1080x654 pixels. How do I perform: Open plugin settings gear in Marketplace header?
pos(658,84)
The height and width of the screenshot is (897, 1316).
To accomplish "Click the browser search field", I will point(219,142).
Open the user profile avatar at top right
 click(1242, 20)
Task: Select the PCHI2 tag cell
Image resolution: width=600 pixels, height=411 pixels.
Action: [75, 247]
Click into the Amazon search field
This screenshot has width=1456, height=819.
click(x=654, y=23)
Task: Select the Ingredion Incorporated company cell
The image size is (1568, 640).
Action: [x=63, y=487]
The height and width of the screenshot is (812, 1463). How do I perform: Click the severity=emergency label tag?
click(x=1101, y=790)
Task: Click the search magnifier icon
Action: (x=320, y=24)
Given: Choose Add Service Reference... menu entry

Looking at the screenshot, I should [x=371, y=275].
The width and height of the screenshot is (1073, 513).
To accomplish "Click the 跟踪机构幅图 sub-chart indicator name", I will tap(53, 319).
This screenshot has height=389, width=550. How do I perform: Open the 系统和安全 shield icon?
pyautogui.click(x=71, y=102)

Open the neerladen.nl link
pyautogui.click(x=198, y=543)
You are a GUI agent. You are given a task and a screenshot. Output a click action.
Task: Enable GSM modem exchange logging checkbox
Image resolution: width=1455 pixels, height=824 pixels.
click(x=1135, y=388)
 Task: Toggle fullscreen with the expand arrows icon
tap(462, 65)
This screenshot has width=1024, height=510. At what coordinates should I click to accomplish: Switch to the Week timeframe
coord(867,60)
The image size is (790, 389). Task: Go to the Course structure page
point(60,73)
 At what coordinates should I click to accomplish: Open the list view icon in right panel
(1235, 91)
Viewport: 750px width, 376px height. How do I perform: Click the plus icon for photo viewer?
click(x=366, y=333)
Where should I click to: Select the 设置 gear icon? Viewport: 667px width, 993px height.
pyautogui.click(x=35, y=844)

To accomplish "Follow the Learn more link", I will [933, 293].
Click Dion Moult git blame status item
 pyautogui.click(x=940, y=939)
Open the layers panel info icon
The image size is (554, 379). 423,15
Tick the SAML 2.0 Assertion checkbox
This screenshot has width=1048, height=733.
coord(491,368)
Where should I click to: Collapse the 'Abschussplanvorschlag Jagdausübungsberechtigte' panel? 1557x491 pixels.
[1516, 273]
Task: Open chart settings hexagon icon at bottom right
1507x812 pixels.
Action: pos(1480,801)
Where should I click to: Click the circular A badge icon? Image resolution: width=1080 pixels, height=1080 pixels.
- - - - - - -
## [Task goal]
Among the lines above, find those that contain the word "will" and copy them.

## [Result of the exercise]
To accomplish "Click the browser search field", I will point(219,142).
To accomplish "Click the 跟踪机构幅图 sub-chart indicator name", I will tap(53, 319).
To accomplish "Follow the Learn more link", I will [933, 293].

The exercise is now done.